Records contained in a dataset

● ● ● ● ●

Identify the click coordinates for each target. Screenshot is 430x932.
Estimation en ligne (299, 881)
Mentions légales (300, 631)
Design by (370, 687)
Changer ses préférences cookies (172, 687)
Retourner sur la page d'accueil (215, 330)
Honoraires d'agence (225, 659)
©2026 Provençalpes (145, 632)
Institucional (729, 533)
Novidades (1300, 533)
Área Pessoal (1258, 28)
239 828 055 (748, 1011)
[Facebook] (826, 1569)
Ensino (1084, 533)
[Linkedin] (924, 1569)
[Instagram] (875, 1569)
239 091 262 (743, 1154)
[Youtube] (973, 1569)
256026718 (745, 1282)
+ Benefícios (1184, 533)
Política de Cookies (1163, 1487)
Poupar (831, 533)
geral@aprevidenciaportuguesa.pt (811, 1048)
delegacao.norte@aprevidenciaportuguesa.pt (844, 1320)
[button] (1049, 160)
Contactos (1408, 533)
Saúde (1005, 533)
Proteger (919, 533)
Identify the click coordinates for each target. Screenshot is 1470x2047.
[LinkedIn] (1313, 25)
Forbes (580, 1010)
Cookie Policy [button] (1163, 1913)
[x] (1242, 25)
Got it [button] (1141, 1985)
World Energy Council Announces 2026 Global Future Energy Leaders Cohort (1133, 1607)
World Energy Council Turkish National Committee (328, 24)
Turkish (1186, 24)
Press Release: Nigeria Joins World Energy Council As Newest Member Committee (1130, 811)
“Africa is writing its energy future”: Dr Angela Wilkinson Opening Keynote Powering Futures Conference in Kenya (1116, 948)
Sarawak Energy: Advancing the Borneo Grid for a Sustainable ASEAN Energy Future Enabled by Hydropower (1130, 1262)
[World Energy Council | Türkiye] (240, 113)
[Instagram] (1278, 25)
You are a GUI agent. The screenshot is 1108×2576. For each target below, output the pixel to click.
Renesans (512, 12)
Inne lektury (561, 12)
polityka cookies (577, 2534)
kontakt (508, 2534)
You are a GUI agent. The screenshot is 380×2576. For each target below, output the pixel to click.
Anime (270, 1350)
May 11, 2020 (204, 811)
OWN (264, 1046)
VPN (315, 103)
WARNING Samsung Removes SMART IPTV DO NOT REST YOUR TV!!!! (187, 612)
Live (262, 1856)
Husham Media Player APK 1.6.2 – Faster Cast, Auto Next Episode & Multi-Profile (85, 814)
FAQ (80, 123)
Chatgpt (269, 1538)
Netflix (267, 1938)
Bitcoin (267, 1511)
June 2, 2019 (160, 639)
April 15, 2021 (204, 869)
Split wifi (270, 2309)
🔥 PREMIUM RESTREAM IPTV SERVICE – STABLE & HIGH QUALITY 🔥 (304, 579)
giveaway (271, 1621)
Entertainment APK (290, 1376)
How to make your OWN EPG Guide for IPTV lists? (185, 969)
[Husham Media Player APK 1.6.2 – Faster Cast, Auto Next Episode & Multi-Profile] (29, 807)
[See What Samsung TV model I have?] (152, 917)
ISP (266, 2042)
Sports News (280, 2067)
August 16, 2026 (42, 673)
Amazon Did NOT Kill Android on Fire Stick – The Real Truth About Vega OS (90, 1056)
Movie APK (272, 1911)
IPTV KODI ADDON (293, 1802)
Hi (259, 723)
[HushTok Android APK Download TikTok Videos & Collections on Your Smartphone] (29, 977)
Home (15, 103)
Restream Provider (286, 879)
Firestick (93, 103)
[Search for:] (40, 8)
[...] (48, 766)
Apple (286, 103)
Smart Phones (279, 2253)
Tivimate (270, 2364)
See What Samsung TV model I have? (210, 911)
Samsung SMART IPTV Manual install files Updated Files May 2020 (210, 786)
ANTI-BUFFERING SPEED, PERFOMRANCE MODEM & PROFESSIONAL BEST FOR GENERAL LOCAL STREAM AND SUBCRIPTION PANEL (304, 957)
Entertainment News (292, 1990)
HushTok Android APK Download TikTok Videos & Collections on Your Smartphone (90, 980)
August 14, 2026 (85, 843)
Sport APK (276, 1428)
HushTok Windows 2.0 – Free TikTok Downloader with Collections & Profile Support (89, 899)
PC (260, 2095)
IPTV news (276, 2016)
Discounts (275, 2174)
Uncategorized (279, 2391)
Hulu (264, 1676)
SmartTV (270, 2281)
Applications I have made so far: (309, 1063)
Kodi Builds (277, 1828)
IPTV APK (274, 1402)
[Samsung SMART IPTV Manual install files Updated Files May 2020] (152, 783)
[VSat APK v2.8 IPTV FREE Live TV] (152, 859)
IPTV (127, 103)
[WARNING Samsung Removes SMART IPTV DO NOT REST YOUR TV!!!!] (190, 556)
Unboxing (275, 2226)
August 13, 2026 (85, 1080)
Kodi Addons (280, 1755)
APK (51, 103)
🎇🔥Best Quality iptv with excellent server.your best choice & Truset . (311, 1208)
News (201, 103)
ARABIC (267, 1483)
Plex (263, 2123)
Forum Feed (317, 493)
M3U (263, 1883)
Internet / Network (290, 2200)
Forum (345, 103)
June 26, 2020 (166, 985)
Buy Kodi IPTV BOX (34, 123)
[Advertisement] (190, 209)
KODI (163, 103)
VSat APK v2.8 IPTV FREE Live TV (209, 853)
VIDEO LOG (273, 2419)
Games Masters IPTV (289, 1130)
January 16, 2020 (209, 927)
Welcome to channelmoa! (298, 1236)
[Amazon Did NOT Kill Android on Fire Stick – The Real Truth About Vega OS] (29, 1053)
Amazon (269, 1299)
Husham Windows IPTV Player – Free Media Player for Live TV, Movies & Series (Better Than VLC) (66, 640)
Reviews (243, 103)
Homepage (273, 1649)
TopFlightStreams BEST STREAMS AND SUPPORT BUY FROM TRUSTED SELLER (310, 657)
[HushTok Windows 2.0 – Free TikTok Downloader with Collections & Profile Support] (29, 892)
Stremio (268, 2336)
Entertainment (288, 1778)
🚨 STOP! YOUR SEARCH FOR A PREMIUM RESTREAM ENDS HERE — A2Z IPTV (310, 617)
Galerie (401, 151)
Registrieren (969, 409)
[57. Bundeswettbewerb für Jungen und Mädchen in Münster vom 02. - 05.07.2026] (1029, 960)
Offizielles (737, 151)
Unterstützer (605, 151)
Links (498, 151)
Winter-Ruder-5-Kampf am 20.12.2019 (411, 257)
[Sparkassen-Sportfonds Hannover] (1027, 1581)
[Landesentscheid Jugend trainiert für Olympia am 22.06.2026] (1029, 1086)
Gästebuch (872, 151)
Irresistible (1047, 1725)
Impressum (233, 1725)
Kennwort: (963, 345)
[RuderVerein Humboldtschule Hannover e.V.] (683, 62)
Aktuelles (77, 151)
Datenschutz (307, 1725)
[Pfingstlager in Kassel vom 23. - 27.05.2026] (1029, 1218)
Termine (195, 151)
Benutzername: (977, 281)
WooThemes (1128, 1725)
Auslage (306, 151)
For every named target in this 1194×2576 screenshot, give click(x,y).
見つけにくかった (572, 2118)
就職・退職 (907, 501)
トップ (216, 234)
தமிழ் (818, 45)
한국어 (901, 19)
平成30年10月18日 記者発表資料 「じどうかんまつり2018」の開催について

● ● ● ● ●

→ Problem to solve
Set down each line exactly as it appears, starting at the top of the data and ending at the line containing "polityka cookies (577, 2534)", and include no other lines.

→ Exercise output
Identify the click coordinates for each target. Screenshot is 430x932.
Estimation en ligne (299, 881)
Mentions légales (300, 631)
Design by (370, 687)
Changer ses préférences cookies (172, 687)
Retourner sur la page d'accueil (215, 330)
Honoraires d'agence (225, 659)
©2026 Provençalpes (145, 632)
Institucional (729, 533)
Novidades (1300, 533)
Área Pessoal (1258, 28)
239 828 055 (748, 1011)
[Facebook] (826, 1569)
Ensino (1084, 533)
[Linkedin] (924, 1569)
[Instagram] (875, 1569)
239 091 262 (743, 1154)
[Youtube] (973, 1569)
256026718 (745, 1282)
+ Benefícios (1184, 533)
Política de Cookies (1163, 1487)
Poupar (831, 533)
geral@aprevidenciaportuguesa.pt (811, 1048)
delegacao.norte@aprevidenciaportuguesa.pt (844, 1320)
[button] (1049, 160)
Contactos (1408, 533)
Saúde (1005, 533)
Proteger (919, 533)
Identify the click coordinates for each target. Screenshot is 1470x2047.
[LinkedIn] (1313, 25)
Forbes (580, 1010)
Cookie Policy [button] (1163, 1913)
[x] (1242, 25)
Got it [button] (1141, 1985)
World Energy Council Announces 2026 Global Future Energy Leaders Cohort (1133, 1607)
World Energy Council Turkish National Committee (328, 24)
Turkish (1186, 24)
Press Release: Nigeria Joins World Energy Council As Newest Member Committee (1130, 811)
“Africa is writing its energy future”: Dr Angela Wilkinson Opening Keynote Powering Futures Conference in Kenya (1116, 948)
Sarawak Energy: Advancing the Borneo Grid for a Sustainable ASEAN Energy Future Enabled by Hydropower (1130, 1262)
[World Energy Council | Türkiye] (240, 113)
[Instagram] (1278, 25)
You are a GUI agent. The screenshot is 1108×2576. For each target below, output the pixel to click.
Renesans (512, 12)
Inne lektury (561, 12)
polityka cookies (577, 2534)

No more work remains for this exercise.